Calculus Crusader wrote:Doctor Scratch wrote:
CC--- What is your reason for viewing the Bible as a literal text?
Here is a representative sample:
Luke1
1Since many have undertaken to set down an orderly account of the events that have been fulfilled among us, 2just as they were handed on to us by those who from the beginning were eyewitnesses and servants of the word, 3I too decided, after investigating everything carefully from the very first, to write an orderly account for you, most excellent Theophilus, 4so that you may know the truth concerning the things about which you have been instructed.
5 In the days of King Herod of Judea, there was a priest named Zechariah...
So what? Frankenstein has an epistolary structure just like this. Do you read Frankenstein as a "literal" text?
Luke 2
2In those days a decree went out from Emperor Augustus that all the world should be registered. 2This was the first registration and was taken while Quirinius was governor of Syria.
Luke 3
3In the fifteenth year of the reign of Emperor Tiberius, when Pontius Pilate was governor of Judea, and Herod was ruler of Galilee, and his brother Philip ruler of the region of Ituraea and Trachonitis, and Lysanias ruler of Abilene, 2during the high-priesthood of Annas and Caiaphas, the word of God came to John son of Zechariah in the wilderness.
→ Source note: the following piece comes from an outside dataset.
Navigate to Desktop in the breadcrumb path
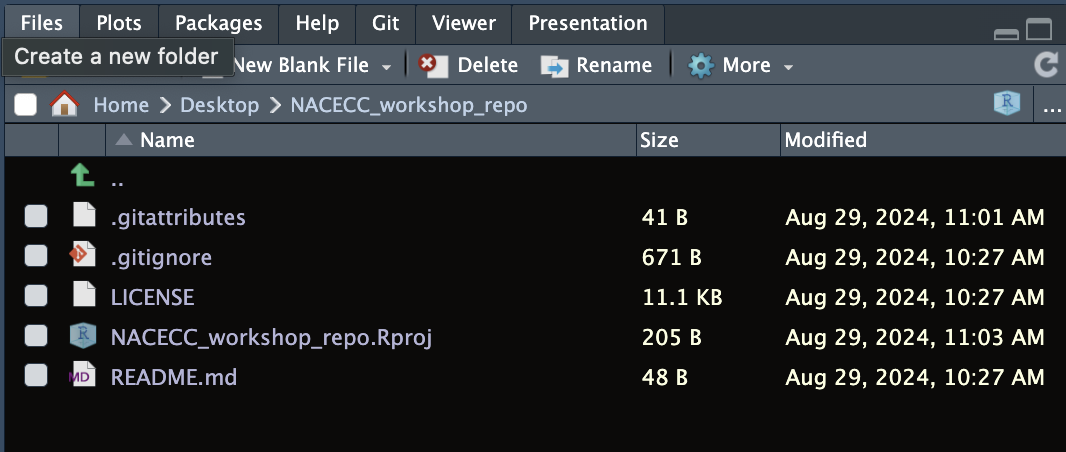The image size is (1066, 452). pyautogui.click(x=219, y=105)
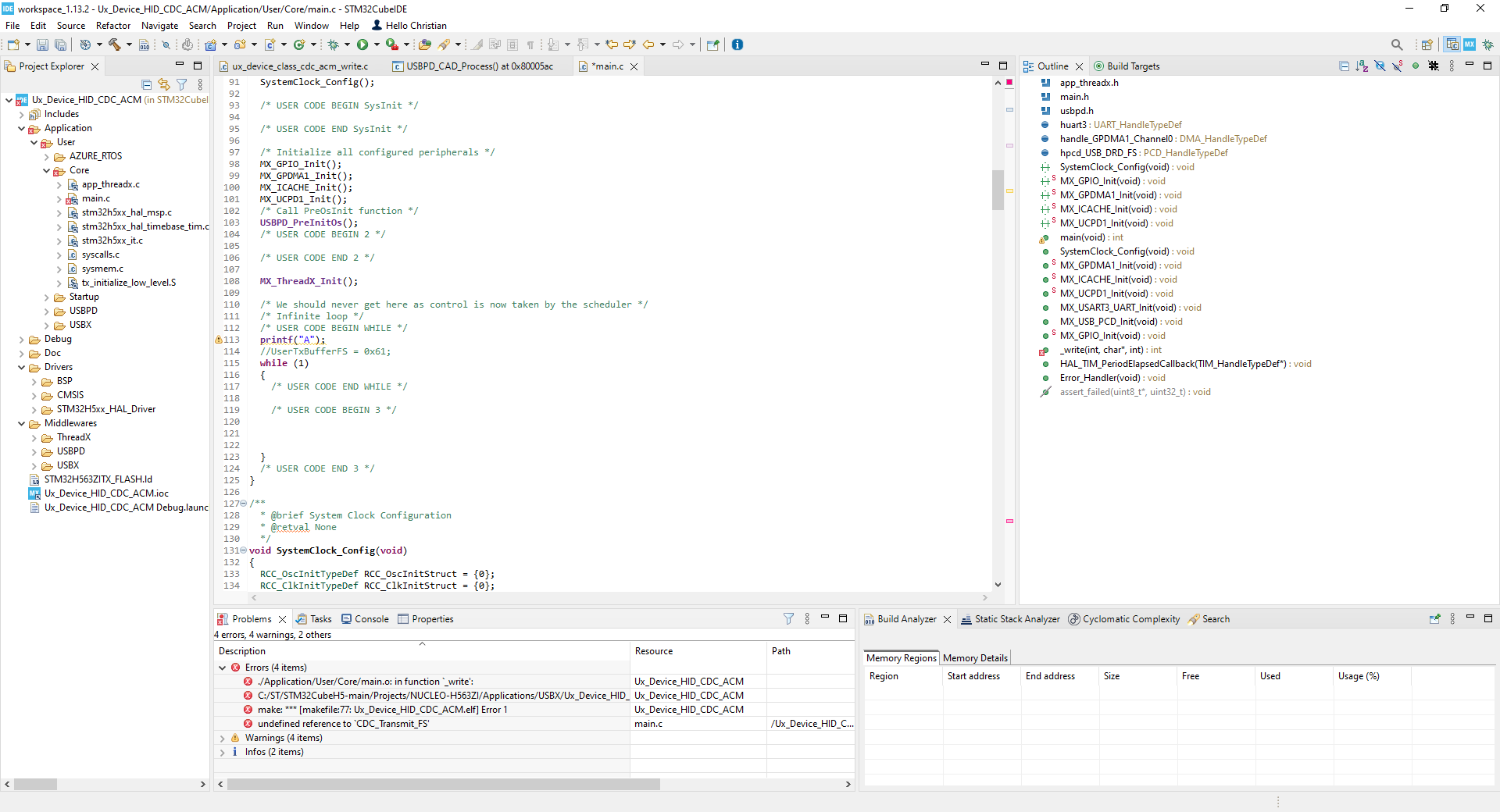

What's your point, CC? What is it about this text that convinces you that it *must* be literal? Have you read One Hundred Years of Solitude? Because it also lists off lineage like this.
Doctor Scratch wrote:They're all texts. If you'd care to delineate the differences, I'm all ears.
Your inability to distinguish among texts of different types and milieux is noted. Unlike the New Testament, none of the texts you cited claims to be a historical account. All three are known fiction.
There are millions of people who would tell you that the Bible is "known fiction." Simply saying it's not doesn't cut it. You haven't provided any actual analysis or argument. You haven't even said why you treat one text as a "known fiction," and why you treat another as a "historical account." Books like The Naked and the Dead and The Red Badge of Courage can also be treated as "historical accounts," and indeed they both make claims on historical accuracy and authenticity.
Can you come up with some actual evidence, rather than your silly insistence that gullibility is a positive trait in terms of reading?